For Charles, who represented Macfab as one of the judges, scoring the projects was no easy feat. “There was nothing marginal there. There can only be a certain number of winners selected, but I’d say that they should all be congratulated for their ingenuity, and the energy that they put into it. Very well done.”
The University of Waterloo’s Mechanical and Mechatronics Engineering department, part of Canada’s largest engineering school, has nearly 1600 undergraduates, graduate students, faculty and staff.
It was the first Canadian university with a full undergraduate mechatronics program, and first in the country to offer interdisciplinary research and collaborative programs in nanotechnology engineering.
Steve Lambert addresses the Design Symposium audience
Dinner time at the award presentation ceremony
More than four hundred attended this year’s Capstone Design Symposium
“Easy Pint,” an automated beer dispenser, was one of the most popular demonstrations, complete with samples
Capstone Design Symposium at a glance
Each year, final-year engineering students must complete an intensive project as a prerequisite to completing their degree. Working in teams of up to six, the students are free to choose any type of project relating to their discipline.
The competition’s process starts early in the summer or fall term and culminates the following spring at the Capstone event. The projects are on display for one long, busy day. Topping things off, the awards (and prizes) are announced that evening as part of a dinner ceremony. This year’s event included some 50 projects and attracted more than 400 visitors.
Judgement day: “Welcome to the real world”

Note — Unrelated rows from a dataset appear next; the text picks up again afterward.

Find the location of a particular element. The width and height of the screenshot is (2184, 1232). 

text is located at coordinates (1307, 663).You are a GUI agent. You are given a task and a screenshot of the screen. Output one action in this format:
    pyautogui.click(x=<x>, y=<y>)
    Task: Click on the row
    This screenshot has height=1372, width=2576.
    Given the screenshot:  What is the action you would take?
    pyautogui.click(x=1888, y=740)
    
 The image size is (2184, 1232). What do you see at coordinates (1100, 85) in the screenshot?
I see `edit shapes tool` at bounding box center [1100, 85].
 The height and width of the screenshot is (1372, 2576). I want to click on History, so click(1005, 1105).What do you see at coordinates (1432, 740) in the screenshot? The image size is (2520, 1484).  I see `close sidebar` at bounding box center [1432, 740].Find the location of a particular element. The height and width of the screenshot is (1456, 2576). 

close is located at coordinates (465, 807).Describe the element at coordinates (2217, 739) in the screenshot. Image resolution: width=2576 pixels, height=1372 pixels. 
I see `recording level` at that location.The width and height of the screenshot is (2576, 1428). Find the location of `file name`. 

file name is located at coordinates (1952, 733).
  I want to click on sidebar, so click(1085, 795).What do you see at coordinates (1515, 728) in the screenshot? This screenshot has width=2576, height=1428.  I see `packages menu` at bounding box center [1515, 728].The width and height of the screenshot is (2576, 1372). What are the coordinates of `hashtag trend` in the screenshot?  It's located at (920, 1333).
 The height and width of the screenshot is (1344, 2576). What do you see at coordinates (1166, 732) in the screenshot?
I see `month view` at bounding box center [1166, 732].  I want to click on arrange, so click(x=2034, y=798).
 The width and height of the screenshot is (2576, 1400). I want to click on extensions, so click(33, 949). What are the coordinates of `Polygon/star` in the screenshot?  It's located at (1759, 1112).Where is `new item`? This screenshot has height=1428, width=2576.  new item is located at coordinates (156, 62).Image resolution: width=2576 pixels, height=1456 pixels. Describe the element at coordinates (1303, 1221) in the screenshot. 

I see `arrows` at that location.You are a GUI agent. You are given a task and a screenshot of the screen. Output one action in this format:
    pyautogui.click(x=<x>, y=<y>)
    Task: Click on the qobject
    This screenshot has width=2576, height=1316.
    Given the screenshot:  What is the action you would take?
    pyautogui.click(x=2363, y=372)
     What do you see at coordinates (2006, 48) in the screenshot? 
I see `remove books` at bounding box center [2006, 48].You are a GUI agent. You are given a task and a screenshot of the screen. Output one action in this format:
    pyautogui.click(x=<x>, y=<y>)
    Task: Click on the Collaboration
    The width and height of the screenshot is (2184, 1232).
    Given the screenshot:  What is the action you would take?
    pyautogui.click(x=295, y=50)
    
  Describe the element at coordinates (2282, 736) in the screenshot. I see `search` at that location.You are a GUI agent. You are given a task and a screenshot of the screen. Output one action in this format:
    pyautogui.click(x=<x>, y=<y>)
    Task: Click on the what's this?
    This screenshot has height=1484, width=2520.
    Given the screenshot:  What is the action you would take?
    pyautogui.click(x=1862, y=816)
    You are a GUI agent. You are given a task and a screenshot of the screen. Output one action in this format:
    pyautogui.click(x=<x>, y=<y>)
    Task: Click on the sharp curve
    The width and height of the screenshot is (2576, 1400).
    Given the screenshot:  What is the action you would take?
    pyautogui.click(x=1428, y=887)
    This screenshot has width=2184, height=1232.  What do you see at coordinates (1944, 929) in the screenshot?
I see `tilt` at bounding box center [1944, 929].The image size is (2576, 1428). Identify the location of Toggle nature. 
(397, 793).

Capstone’s emphasis on teamwork helps foster collaboration, project management, design and R&D skills. But there’s one further skill the students will still need to master: how to present their project to peers, faculty members, and the general public.
The technical merits of the projects are assessed and graded by the teams’ faculty advisors, however their communication skills, together with the quality of their demos or visual displays, are assessed by a panel of judges representing technical and non-technical volunteers drawn from a variety of industries.
“This is a crucial part of them becoming the well-rounded student that Waterloo produces,” says Christopher Pringle, Director, Industry and Government Relations for the Mechanical and Mechatronics Engineering department.
“We want to see them communicating well with other engineers – to show their enthusiasm for their own project, to show their technical expertise. They should also be able to talk with business people about whether or not they see this as a commercial possibility. They gain a lot from that, because business people know what paths to take, what can be manufactured; they have a better grasp of all those factors.”
A “fascinating experience” for Macfab
Getting business leaders involved is critical to the success of the engineering department’s programs. To this end, Chris Pringle points not just to the benefits the students will reap, but also to what business people will get back in return.
“I think it’s the profile you get. You will meet industry people here, from small companies and big companies, so it’s a great way to raise the flag of Macfab. And of course you get to see these kids in action, and the tremendous resources they work with here. We have a lot of impressive facilities that don’t exist on other campuses.”
After his experience at the event, Charles Day agrees wholeheartedly: “For us it’s about future engineers that may come through our doors – potential future employees, future customers looking for the kinds of services that we offer. I think it’s good for us, too, to be aware of the types of industries that are sprouting up; there’s all kinds of new venues in the future as well. It’s pretty fascinating.”